ENHANCING ADVERSARIAL ROBUSTNESS IN MACHINE LEARNING-BASED MALWARE DETECTION VIA ACTIVATION FUNCTION DESIGN

Abstract

In recent years, machine learning (ML) has significantly enhanced the efficiency of
malware detection systems. Despite achieving high performance, these models now face a
growing threat from adversarial attacks. Adversarial malware samples can be intricately
crafted to deceive detection models, resulting in misclassifications of malicious programs,
thereby allowing them to bypass security systems. Various techniques have been developed
to generate adversarial malware specifically designed to evade different ML-based detection
systems.
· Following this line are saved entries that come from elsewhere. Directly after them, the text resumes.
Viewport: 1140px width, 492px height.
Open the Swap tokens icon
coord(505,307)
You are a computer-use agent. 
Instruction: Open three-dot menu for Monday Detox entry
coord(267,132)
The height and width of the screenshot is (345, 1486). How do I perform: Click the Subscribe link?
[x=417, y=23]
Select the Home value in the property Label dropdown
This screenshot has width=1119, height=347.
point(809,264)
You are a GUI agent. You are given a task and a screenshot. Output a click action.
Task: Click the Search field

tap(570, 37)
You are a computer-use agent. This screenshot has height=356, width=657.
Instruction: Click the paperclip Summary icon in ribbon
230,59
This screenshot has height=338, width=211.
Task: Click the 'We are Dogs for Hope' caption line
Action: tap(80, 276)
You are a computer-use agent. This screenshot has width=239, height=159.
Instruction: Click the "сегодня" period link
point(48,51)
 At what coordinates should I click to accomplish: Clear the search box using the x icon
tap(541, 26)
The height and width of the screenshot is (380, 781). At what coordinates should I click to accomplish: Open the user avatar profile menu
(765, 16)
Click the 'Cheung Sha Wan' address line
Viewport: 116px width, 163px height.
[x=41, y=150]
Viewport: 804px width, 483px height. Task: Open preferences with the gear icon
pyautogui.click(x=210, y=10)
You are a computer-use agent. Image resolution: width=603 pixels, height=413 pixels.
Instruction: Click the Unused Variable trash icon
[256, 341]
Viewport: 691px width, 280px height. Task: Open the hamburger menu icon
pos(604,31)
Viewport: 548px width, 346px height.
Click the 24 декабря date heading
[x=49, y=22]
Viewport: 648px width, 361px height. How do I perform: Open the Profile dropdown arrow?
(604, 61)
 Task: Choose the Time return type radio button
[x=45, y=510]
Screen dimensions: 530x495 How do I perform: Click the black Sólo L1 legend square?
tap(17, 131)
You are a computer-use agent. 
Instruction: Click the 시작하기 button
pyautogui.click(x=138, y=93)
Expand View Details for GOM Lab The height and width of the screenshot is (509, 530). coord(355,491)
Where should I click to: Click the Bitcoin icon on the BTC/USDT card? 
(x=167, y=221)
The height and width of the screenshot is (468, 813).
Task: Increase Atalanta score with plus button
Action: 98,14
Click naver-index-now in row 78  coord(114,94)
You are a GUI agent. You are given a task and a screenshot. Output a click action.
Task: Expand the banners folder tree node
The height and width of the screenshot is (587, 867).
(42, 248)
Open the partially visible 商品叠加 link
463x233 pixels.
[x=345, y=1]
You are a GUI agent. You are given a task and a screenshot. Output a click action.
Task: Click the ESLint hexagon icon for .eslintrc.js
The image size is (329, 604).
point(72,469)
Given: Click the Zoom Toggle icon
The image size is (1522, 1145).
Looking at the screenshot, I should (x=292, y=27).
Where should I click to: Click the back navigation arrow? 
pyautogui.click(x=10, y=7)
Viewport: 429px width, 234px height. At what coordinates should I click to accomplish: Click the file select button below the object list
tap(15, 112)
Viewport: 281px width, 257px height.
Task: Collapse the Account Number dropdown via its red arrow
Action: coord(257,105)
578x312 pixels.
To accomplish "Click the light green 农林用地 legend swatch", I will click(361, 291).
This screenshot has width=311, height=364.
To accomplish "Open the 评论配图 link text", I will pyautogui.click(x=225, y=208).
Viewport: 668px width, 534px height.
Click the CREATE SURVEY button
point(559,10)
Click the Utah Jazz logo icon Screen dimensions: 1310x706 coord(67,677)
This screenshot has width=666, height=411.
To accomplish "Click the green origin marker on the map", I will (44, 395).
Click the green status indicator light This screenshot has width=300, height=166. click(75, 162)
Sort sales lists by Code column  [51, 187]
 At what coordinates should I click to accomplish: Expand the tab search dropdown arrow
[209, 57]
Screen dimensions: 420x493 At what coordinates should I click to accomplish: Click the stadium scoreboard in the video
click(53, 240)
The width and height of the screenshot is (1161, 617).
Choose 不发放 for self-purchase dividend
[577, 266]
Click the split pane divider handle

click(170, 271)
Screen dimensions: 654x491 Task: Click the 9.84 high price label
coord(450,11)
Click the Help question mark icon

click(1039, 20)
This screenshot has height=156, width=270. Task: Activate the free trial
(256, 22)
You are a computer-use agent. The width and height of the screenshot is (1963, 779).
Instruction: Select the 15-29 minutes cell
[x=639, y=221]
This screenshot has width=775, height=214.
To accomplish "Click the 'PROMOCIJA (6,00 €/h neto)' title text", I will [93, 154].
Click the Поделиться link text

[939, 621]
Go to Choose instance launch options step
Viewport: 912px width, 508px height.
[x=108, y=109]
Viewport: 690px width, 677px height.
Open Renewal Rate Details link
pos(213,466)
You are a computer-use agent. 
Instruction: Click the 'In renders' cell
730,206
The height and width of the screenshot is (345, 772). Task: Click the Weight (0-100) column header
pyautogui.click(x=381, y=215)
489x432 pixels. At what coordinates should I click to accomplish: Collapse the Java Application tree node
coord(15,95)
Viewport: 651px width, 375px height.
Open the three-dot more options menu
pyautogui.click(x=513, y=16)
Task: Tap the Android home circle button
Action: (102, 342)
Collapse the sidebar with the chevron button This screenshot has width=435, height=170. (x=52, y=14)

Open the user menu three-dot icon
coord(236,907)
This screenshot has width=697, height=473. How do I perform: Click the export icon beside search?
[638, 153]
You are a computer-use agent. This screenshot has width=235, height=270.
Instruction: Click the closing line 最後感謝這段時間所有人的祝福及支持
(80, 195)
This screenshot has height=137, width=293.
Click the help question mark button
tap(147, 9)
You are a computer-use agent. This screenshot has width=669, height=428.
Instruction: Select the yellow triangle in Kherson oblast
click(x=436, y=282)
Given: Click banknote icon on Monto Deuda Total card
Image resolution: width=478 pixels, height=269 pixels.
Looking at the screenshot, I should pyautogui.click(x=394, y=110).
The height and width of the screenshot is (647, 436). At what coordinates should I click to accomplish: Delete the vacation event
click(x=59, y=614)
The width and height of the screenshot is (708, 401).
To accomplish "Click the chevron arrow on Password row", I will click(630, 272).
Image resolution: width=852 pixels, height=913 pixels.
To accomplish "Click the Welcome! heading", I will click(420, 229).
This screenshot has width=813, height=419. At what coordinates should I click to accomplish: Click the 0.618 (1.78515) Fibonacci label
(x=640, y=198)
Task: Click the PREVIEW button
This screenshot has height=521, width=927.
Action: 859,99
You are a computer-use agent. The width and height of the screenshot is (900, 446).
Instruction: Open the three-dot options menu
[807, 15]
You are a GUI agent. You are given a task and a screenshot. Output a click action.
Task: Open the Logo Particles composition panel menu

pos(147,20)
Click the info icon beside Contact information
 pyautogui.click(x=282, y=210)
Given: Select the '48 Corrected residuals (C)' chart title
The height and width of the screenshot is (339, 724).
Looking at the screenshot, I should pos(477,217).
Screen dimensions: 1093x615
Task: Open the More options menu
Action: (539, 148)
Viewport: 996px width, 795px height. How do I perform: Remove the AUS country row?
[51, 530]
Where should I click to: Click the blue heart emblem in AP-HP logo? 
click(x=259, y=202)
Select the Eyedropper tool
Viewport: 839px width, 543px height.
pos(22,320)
This threat underscores the urgent need for solutions that enhance the resilience of
malware detection models against adversarial attacks. The paper evaluates and proposes an
empirical _{cost-efficient} adversarial defense strategy recommendation via activation function
design, that does not require computationally intensive methods such as adversarial training,
while boosting the inherent resilience of ML-based malware detection models against
black-box attacks. Results show that specific combinations, in particular Rectified Linear
Unit (ReLU) and Tanh, can significantly boost robustness without additional training or
inference setup. This work provides an empirical design aspect for building intrinsically
robust ML-based malware detection systems.